**Written problem:** Convert these records into a numbered list, omitting blank lines.

++++++

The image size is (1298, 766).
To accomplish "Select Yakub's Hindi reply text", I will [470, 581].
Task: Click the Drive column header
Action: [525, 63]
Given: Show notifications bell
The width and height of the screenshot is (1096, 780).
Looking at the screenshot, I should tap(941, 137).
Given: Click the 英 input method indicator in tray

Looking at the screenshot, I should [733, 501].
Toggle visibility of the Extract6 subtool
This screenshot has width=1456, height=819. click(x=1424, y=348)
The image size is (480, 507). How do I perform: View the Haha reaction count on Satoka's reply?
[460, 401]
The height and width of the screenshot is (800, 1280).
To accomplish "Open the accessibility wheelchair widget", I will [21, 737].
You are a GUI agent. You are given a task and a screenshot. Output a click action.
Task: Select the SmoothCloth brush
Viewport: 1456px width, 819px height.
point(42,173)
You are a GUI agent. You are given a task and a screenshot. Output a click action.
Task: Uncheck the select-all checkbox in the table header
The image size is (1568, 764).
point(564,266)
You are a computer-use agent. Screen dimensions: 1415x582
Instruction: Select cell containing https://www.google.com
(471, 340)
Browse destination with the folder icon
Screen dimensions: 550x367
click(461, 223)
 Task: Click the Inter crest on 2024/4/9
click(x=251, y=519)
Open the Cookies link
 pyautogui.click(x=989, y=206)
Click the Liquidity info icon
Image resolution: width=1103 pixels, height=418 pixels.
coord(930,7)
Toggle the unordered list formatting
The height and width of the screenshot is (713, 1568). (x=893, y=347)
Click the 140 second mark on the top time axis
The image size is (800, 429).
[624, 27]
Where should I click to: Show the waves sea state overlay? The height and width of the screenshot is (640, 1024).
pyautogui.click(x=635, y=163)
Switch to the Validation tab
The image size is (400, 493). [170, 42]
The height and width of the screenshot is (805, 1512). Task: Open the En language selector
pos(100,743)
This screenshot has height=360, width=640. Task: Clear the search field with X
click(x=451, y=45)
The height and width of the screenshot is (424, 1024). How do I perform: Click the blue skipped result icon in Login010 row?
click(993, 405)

++++++

**Result of the exercise:**
1. The image size is (1298, 766).
2. To accomplish "Select Yakub's Hindi reply text", I will [470, 581].
3. Task: Click the Drive column header
4. Action: [525, 63]
5. Given: Show notifications bell
6. The width and height of the screenshot is (1096, 780).
7. Looking at the screenshot, I should tap(941, 137).
8. Given: Click the 英 input method indicator in tray
9. Looking at the screenshot, I should [733, 501].
10. Toggle visibility of the Extract6 subtool
11. This screenshot has width=1456, height=819. click(x=1424, y=348)
12. The image size is (480, 507). How do I perform: View the Haha reaction count on Satoka's reply?
13. [460, 401]
14. The height and width of the screenshot is (800, 1280).
15. To accomplish "Open the accessibility wheelchair widget", I will [21, 737].
16. You are a GUI agent. You are given a task and a screenshot. Output a click action.
17. Task: Select the SmoothCloth brush
18. Viewport: 1456px width, 819px height.
19. point(42,173)
20. You are a GUI agent. You are given a task and a screenshot. Output a click action.
21. Task: Uncheck the select-all checkbox in the table header
22. The image size is (1568, 764).
23. point(564,266)
24. You are a computer-use agent. Screen dimensions: 1415x582
25. Instruction: Select cell containing https://www.google.com
26. (471, 340)
27. Browse destination with the folder icon
28. Screen dimensions: 550x367
29. click(461, 223)
30.  Task: Click the Inter crest on 2024/4/9
31. click(x=251, y=519)
32. Open the Cookies link
33.  pyautogui.click(x=989, y=206)
34. Click the Liquidity info icon
35. Image resolution: width=1103 pixels, height=418 pixels.
36. coord(930,7)
37. Toggle the unordered list formatting
38. The height and width of the screenshot is (713, 1568). (x=893, y=347)
39. Click the 140 second mark on the top time axis
40. The image size is (800, 429).
41. [624, 27]
42. Where should I click to: Show the waves sea state overlay? The height and width of the screenshot is (640, 1024).
43. pyautogui.click(x=635, y=163)
44. Switch to the Validation tab
45. The image size is (400, 493). [170, 42]
46. The height and width of the screenshot is (805, 1512). Task: Open the En language selector
47. pos(100,743)
48. This screenshot has height=360, width=640. Task: Clear the search field with X
49. click(x=451, y=45)
50. The height and width of the screenshot is (424, 1024). How do I perform: Click the blue skipped result icon in Login010 row?
51. click(993, 405)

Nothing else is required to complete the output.